The actress had made her film debut in 1935, at age 19, in a version of “A Midsummer Night’s Dream” that starred James Cagney and Mickey Rooney. Eventually WB signed her to a seven-year contract, which was standard when studios wanted to hold onto actors.
The studio suspended her seven or eight times for refusing to play certain roles. When de Havilland’s contract expired, Warner Bros. claimed it was owed an additional six months of work, for the time off when she was suspended. She countered that the contract was for a seven-year period, not for the time actually spent working. Superior Court Judge Charles S. Burnell agreed with her, saying that if a contract was for actual working weeks, this would make the contract one of “peonage.”
In truth, the stars were essentially indentured servants. They had to do whatever the studio wanted. Studios groomed stars by giving them classes in acting, voice and movement, and sometimes changing their looks (Rita Hayworth underwent painful electrolysis to change her hairline). Execs controlled their image by putting out press releases about their private lives and hushing up scandals, ranging from illegitimate children to manslaughter.
|A Variety advertisement from 1943|
In exchange, stars went where they were told, dated whom they were told, and performed in whatever movie they were told. Many stars were suspended for refusing roles (Humphrey Bogart, Joan Crawford, Clark Gable, etc.). And Bette Davis had legal wrangles with Warner Bros. over her contract. But de Havilland changed things by challenging the entire system — and winning.
On March 15, 1944, Variety ran the headline “De Havilland Free Agent.” The article stated “Warners contended that they were entitled to ‘seven years’ actual working time’ and that because she had been suspended seven or eight times, they could add the suspension time to the seven-year period.” Four months later, de Havilland went to court again, seeking assurance that she could work elsewhere and that Warners would not interfere. Again, she was successful.
Meanwhile, the relatively new guilds were gaining power and challenging studios. In 1948, the rigid studio system received a serious setback with the Paramount Consent Decrees, in which the Dept. of Justice forced studios to give up ownership stakes in movie chains. When studios had been able to make films and exhibit them, they had power in deciding what kind of movies they wanted to make, and could pretty much dictate their own terms when negotiating with other theater circuits.
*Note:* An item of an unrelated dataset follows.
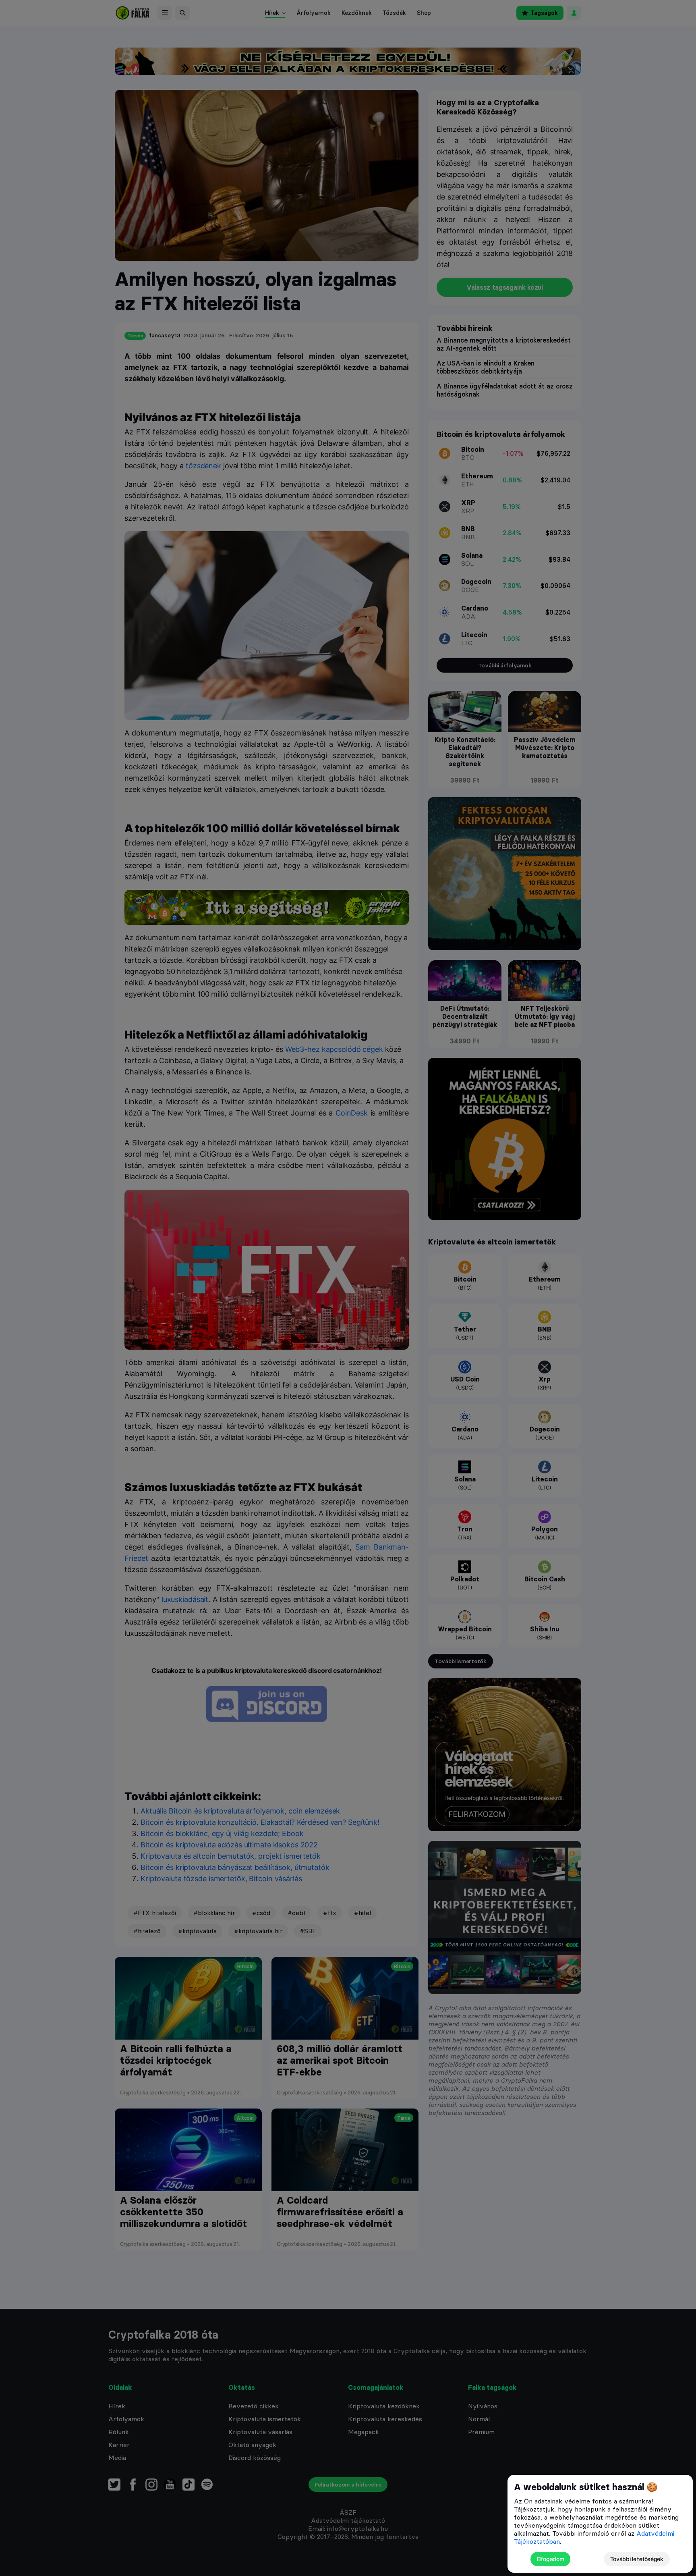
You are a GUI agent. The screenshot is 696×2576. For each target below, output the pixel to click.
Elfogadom (550, 2558)
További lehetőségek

And, of course, the studio system received a fatal blow from television, which exploded in the early 1950s and changed moviegoing habits forever.
Some Hollywood stars in those days had reputations for being temperamental. So who would have guessed that the radical game-changer would be an actress known for playing wholesome characters like “Gone With The Wind’s” relentlessly sweet Melanie Hamilton?
It might have seemed like a risky move in 1944, but de Havilland’s career thrived. In just a few years after her legal victory, she won Oscars for 1946’s “To Each His Own” and 1949’s “The Heiress.” She continued to work in films, including “The Snake Pit,” “My Cousin Rachel,” “Light in the Piazza” and “Hush … Hush Sweet Charlotte,” among many others. She segued into TV work, with her final onscreen appearance in the 1988 TV movie “The Woman He Loved.”
Her 1962 autobiography, “Every Frenchman Has One,” is still in print. The actress lives in Paris and for nearly 50 years, has been the lone survivor among the top stars of “GWTW”: Vivien Leigh died in 1967, years after Leslie Howard, Hattie McDaniel and Gable. So it was on de Havilland’s shoulders to promote the film for special occasions (its 50th anniversary, etc.) And she appears in public when she chooses, such as her trip to Los Angeles for a June 2006 celebration of her 90th birthday thrown by the Academy of Motion Picture Arts & Sciences.
In November 2008, President George W. Bush presented de Havilland, 92, with the National Medal of Arts, saying “Her independence, integrity and grace won creative freedom for herself and her fellow film actors.” Two years later, she was appointed a Chevalier (knight) of the Légion d’honneur. French President Nicolas Sarkozy told the actress, “You honor France for having chosen us.”
In truth, not every Frenchman has one. But every industry needs at least one Olivia de Havilland.